**SET EXERCISE 1**
According to the text on the Wolves' tours, who coached the team during the March 2024 tour of Nepal?

-- Begin SOURCE TEXT --

In March–April 2022, the Wolves toured Namibia for three T20 and five List A 50 over games. Ireland lost the T20 series to Namibia A 1-0 and drew the 50 Over series 2-2 with Namibia A. In March 2024, the Wolves toured Nepal for two T20 with Nepal senior sides three T20 and three List A 50 over games with Nepal A sides. Coached by Ryan Eagleson they lost the first two games with Nepal senior side, but went on to win both the T20 and 50 Over series with Nepal A team 2-1 and 3-0 respectively.

==Playing squads==

International cap players are marked in Bold.

-- End SOURCE TEXT --
-- Begin DATA SECTION --

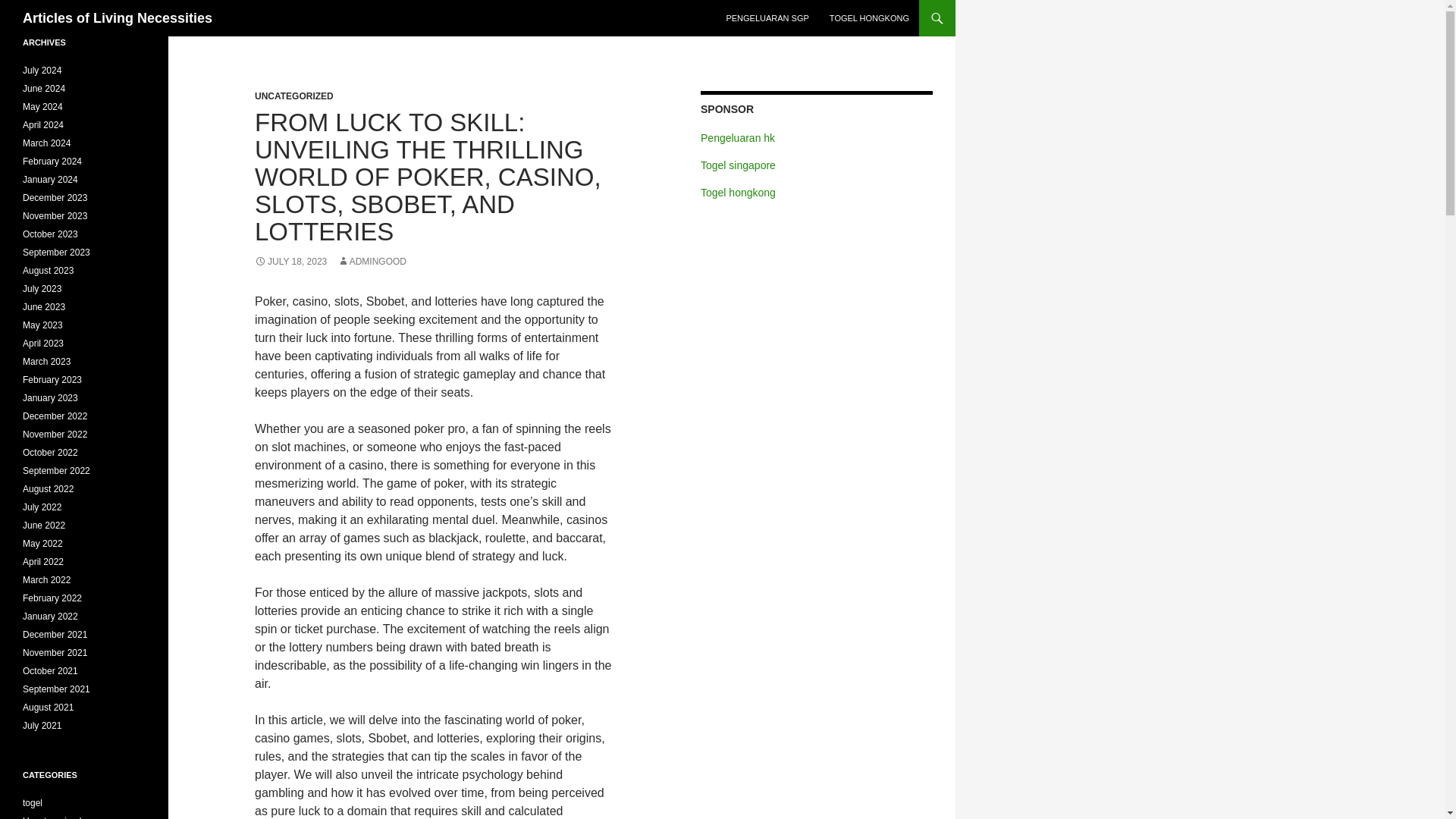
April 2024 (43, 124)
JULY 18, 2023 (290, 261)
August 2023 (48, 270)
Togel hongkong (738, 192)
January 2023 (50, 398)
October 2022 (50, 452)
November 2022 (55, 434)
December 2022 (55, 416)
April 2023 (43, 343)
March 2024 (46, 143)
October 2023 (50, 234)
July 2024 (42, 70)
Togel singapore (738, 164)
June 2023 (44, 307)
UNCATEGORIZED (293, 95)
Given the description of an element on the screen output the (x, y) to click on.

-- End DATA SECTION --

**SET EXERCISE 2**
Rename every "2023" in the rows above to "2025", keeping everything else unchanged, and leave the pictures out of the answer.

**RESULT 1**
Ryan Eagleson

**RESULT 2**
April 2024 (43, 124)
JULY 18, 2025 (290, 261)
August 2025 (48, 270)
Togel hongkong (738, 192)
January 2025 (50, 398)
October 2022 (50, 452)
November 2022 (55, 434)
December 2022 (55, 416)
April 2025 (43, 343)
March 2024 (46, 143)
October 2025 (50, 234)
July 2024 (42, 70)
Togel singapore (738, 164)
June 2025 (44, 307)
UNCATEGORIZED (293, 95)
Given the description of an element on the screen output the (x, y) to click on.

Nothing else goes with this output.